* _VOTRE OBJECTIF_: Recopiez à l'identique les lignes du listing, de celle qui contient "Click the word" jusqu'à celle qui contient "pos(561,245)", ces deux lignes comprises.

* _DONNÉES D'ENTRÉE_:
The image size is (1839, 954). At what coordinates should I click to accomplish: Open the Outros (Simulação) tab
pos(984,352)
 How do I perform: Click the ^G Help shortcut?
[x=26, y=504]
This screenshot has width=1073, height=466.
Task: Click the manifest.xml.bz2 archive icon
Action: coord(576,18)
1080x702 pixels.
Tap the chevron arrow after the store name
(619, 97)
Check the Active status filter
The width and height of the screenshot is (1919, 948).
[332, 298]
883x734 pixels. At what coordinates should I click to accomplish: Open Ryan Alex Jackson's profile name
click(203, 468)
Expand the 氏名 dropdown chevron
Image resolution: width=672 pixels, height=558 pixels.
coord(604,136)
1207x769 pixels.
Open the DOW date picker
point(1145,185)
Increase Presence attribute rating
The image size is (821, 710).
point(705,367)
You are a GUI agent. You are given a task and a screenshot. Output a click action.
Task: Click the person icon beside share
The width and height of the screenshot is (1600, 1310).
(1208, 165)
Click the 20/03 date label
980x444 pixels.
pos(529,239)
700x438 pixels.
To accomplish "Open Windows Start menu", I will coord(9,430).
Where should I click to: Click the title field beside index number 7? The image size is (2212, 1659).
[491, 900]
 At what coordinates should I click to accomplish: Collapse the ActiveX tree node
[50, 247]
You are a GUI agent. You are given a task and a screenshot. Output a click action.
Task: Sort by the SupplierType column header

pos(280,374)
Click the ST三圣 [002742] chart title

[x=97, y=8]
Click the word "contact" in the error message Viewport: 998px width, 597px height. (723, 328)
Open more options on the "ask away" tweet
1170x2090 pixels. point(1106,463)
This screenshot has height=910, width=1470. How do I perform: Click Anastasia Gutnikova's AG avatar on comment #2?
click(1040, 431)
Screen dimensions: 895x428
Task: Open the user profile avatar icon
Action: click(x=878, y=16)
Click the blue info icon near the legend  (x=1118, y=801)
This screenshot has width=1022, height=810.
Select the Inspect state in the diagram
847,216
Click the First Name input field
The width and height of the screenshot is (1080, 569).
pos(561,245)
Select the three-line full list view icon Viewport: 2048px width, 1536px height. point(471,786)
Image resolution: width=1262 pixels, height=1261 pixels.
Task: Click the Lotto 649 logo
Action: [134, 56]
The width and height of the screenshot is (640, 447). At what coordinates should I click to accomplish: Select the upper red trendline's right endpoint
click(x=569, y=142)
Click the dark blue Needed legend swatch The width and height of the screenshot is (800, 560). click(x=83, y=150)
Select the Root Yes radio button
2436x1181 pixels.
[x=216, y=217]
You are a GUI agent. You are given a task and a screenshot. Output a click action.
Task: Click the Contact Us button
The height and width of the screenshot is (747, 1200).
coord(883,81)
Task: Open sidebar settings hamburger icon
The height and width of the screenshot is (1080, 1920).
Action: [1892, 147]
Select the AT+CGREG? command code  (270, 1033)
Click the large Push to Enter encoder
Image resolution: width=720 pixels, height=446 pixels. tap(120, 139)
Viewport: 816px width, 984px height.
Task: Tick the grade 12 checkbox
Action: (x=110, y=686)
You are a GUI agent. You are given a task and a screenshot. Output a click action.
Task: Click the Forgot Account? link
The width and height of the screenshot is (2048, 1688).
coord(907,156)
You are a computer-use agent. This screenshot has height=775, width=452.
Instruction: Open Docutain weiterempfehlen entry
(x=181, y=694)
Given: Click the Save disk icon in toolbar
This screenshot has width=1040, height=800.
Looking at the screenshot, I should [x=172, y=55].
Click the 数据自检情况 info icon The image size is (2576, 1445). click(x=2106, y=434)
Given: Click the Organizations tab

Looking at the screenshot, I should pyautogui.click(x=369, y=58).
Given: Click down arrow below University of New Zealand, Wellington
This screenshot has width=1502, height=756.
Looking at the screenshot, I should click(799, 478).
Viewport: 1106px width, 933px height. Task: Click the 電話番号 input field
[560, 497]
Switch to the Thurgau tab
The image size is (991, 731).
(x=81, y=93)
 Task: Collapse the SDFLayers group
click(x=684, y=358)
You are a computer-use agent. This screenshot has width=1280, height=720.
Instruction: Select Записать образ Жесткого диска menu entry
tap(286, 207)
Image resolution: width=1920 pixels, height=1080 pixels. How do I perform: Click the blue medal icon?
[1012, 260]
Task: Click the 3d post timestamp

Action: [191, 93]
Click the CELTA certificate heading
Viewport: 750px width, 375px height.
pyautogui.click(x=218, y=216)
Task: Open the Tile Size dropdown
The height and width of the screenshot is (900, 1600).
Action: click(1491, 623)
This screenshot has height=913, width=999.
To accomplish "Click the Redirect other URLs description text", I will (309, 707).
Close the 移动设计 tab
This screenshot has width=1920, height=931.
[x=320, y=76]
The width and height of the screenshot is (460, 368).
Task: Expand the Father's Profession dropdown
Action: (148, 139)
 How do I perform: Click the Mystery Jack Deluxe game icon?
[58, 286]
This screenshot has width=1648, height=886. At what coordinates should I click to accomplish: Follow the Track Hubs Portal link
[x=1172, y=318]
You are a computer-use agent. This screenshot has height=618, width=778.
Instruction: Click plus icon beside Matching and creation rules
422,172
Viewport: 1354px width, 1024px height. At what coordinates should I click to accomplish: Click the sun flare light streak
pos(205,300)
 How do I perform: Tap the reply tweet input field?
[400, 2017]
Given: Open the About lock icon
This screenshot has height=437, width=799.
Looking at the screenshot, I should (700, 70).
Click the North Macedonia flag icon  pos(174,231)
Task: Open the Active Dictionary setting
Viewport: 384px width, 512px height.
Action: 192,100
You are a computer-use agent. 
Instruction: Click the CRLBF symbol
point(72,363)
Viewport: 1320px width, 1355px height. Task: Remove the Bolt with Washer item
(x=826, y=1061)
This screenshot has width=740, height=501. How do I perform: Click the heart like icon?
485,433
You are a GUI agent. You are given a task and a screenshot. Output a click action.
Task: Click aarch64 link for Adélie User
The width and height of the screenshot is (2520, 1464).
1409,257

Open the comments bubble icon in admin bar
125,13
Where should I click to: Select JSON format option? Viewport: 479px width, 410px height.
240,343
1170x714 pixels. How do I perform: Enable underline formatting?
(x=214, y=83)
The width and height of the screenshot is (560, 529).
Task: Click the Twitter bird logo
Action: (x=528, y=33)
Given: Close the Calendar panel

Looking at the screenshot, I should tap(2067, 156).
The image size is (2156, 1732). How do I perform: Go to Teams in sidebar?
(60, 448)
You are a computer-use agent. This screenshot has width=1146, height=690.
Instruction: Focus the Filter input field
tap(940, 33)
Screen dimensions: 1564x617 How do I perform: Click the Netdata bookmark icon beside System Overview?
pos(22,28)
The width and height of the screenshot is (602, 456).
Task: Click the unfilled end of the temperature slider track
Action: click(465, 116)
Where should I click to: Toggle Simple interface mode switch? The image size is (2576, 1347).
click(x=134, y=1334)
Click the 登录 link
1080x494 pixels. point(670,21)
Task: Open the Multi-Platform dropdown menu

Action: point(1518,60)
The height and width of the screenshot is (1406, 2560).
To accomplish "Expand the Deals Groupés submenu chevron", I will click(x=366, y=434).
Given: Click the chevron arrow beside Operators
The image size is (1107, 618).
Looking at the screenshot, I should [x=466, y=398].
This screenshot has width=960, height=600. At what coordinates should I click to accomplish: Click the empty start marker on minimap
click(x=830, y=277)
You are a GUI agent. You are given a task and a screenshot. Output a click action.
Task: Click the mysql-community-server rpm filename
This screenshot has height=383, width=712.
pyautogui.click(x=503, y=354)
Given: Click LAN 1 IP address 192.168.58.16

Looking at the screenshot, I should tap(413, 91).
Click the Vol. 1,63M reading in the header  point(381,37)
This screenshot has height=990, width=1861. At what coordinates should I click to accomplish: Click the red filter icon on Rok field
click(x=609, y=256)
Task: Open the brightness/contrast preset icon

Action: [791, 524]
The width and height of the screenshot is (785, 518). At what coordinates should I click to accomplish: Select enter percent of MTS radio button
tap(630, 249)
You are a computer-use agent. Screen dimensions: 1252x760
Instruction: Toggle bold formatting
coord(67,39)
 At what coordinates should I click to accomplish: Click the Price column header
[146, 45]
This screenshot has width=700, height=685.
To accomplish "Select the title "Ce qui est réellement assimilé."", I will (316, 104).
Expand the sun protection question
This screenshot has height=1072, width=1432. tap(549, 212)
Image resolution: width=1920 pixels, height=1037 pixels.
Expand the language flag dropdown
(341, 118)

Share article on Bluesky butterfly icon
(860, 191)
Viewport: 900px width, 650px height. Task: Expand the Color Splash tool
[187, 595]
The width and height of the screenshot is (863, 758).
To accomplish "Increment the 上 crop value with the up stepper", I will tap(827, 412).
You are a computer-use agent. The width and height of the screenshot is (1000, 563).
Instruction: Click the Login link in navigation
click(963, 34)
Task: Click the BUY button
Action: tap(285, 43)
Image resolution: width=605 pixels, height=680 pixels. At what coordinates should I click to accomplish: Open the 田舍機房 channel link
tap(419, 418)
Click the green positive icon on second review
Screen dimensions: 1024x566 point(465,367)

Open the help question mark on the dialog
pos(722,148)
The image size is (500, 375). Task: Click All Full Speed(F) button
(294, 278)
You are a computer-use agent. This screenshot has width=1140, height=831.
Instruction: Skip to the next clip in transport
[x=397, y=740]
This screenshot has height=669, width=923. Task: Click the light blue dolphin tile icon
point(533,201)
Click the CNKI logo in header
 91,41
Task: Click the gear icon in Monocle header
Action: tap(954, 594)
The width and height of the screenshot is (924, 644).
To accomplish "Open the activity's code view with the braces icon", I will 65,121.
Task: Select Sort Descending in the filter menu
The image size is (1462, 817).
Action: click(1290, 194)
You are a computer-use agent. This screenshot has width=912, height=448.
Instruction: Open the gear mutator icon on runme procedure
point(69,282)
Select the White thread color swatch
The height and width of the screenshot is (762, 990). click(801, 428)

* _RÉSULTAT ATTENDU_:
Click the word "contact" in the error message Viewport: 998px width, 597px height. (723, 328)
Open more options on the "ask away" tweet
1170x2090 pixels. point(1106,463)
This screenshot has height=910, width=1470. How do I perform: Click Anastasia Gutnikova's AG avatar on comment #2?
click(1040, 431)
Screen dimensions: 895x428
Task: Open the user profile avatar icon
Action: click(x=878, y=16)
Click the blue info icon near the legend  (x=1118, y=801)
This screenshot has width=1022, height=810.
Select the Inspect state in the diagram
847,216
Click the First Name input field
The width and height of the screenshot is (1080, 569).
pos(561,245)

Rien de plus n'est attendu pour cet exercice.